**Source passage:**
*** Block opens ***
When faced with the loss of loved ones, there is no telling how one might cope, especially when it’s the possible kidnapping of one’s children. The Australian film, Strangerland, which debuted at this year’s Sundance Film Festival, explores the stages of grief and despair but what appears to be the main plot ends up being just the outer layer of a more complex story about people and the ways they attempt to manage their pain in a time of crisis and uncertainty.
MoviePilot had the opportunity to sit down with the film’s director, Kim Farrant, and discuss the behaviors the story looked to explore which are magnified by the isolation, the brutal weather conditions and the inability to keep your secrets buried.
“When your kids go missing you're in limbo” explains Farrant, “and you're waiting and waiting and what we wanted to examine is how these people behave, what are the tragic flaws they go into when they can no longer maintain the mask of the public persona.”
Starring Nicole Kidman and Joseph Fiennes, Strangerland takes place in an isolated outback town where the Parkers have recently settled in to start a new life. Catherine (Kidman) and Matthew (Fiennes) find themselves in a crisis when their two children go missing just before a massive dust storm hits the town. When the townsfolk join the search led by cop David Rae (Hugo Weaving), suspicion begins to rise and rumours begin to brew of the Parkers’ disturbing past. In order to find their children, certain truths they do not wish to relive might have to come out.
The sense of loss is a huge theme that weaves the story carried mainly by Nicole Kidman’s character and self-realizations discovered as she searches for her children.
“She really is the spine of the story. These other characters pivot around her but she's really the driving force and it is very much so about her journey of exploration and acting out” said Farrant.
As Catherine’s worry increases she becomes desperate for answers as to why her children left in the middle of the night and who could be responsible for their disappearance. In the process, she finds some unsettling truths about her teenage daughter that resemble her own past. Clearly displayed in the pages of her journal and openly known by the boys in town, Catherine is shocked to learn about her daughter’s explicit behaviour and how it can be a symptom of her suffering.
It was this character’s grief that attracted Farrant to the script. Going through a similar process of losing her father 22 years ago, Farrant could easily understand how a person may look to numb their pain in any way possible.
*** Block closes ***
**Dataset extract:**
*** Block opens ***
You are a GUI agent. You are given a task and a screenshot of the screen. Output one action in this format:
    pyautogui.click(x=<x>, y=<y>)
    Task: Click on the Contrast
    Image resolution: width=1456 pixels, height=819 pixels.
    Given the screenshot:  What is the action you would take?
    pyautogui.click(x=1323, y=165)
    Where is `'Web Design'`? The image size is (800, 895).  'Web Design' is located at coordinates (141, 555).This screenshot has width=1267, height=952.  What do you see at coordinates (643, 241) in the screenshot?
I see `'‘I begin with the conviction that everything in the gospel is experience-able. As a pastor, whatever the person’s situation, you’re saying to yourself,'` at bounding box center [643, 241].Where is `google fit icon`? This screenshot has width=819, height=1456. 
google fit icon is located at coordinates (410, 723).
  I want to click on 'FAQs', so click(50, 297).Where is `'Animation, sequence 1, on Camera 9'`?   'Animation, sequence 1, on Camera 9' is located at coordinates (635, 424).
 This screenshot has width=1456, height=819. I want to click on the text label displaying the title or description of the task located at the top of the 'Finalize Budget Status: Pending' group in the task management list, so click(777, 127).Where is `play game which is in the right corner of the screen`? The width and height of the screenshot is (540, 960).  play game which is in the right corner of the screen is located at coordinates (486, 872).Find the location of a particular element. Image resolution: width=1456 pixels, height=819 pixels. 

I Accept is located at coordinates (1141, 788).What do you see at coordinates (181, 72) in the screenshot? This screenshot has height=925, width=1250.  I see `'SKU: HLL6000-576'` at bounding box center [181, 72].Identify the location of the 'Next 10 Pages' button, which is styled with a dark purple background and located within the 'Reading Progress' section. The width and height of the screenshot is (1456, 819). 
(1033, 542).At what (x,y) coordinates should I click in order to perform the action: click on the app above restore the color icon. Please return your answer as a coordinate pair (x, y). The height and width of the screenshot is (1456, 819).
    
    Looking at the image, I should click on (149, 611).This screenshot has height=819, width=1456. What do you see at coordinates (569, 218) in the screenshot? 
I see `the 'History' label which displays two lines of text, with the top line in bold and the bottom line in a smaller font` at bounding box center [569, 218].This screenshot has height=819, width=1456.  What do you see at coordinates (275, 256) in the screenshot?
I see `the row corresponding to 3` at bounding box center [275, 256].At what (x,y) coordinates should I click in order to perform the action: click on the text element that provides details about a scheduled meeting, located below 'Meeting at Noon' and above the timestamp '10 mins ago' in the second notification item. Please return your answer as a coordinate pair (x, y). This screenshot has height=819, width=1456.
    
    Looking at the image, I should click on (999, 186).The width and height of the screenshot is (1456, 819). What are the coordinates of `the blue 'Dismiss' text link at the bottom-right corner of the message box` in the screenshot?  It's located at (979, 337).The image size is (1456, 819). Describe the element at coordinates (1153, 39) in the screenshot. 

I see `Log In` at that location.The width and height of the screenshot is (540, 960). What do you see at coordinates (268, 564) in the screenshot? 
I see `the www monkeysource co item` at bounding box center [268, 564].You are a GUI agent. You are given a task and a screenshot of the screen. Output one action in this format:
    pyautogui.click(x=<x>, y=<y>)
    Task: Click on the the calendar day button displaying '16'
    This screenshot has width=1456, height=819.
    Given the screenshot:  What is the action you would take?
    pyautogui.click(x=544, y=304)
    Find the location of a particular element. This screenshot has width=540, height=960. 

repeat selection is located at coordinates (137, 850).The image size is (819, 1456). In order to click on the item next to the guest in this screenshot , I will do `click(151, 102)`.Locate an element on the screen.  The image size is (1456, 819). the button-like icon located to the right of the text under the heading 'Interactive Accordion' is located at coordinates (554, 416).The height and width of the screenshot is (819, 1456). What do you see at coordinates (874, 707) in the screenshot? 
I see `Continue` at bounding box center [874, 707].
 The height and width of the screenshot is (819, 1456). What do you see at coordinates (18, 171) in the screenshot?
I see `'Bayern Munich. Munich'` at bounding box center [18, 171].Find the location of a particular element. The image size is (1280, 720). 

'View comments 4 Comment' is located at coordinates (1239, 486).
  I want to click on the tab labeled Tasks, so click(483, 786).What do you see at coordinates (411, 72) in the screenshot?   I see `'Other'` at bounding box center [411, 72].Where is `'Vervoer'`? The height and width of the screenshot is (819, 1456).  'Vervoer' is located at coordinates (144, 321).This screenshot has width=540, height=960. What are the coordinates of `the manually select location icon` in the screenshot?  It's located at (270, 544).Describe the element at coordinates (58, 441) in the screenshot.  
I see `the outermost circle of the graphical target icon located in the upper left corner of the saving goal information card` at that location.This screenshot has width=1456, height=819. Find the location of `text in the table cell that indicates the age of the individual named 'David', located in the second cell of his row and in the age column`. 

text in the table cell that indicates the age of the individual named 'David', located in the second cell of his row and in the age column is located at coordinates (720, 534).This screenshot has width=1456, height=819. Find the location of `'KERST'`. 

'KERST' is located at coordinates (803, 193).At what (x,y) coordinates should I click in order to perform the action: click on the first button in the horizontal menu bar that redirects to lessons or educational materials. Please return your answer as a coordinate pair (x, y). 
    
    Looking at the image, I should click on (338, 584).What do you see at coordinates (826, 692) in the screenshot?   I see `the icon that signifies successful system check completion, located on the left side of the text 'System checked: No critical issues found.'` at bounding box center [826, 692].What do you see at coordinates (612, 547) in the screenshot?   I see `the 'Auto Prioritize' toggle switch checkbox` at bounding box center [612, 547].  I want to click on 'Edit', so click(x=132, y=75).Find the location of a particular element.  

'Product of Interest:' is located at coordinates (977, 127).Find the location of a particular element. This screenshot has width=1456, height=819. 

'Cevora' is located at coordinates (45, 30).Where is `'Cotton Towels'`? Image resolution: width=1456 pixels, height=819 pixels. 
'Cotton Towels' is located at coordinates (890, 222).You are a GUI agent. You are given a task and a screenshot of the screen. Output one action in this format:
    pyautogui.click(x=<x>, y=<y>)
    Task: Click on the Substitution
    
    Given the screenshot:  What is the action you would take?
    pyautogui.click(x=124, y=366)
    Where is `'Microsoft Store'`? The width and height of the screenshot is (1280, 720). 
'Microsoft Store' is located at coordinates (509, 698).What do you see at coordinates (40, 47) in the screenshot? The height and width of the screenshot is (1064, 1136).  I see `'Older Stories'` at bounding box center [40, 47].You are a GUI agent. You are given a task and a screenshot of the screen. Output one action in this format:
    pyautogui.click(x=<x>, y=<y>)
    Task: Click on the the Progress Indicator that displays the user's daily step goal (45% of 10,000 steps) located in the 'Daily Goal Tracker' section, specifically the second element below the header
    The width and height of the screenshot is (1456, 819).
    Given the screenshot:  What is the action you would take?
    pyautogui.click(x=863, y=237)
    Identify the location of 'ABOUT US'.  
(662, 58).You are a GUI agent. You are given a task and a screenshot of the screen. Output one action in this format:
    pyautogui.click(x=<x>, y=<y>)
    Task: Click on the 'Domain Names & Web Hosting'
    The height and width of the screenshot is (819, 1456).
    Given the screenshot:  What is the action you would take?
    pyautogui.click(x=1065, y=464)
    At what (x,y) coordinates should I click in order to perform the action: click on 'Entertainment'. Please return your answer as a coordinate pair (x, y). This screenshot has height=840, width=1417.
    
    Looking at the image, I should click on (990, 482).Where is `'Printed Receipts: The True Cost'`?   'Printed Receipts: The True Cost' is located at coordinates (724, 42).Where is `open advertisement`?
*** Block closes ***
**Using the information:**
[A] In the Strangerland article, which actor plays the cop David Rae?
[B] Name every actor that the Strangerland article mentions.
[C] Write out the Strangerland article from "Starring Nicole Kidman" up to and including "to come out.".
Rely only on the Strangerland article for your answers.

**Answers:**
[A] Hugo Weaving

[B] Nicole Kidman, Joseph Fiennes, Hugo Weaving

[C]
Starring Nicole Kidman and Joseph Fiennes, Strangerland takes place in an isolated outback town where the Parkers have recently settled in to start a new life. Catherine (Kidman) and Matthew (Fiennes) find themselves in a crisis when their two children go missing just before a massive dust storm hits the town. When the townsfolk join the search led by cop David Rae (Hugo Weaving), suspicion begins to rise and rumours begin to brew of the Parkers’ disturbing past. In order to find their children, certain truths they do not wish to relive might have to come out.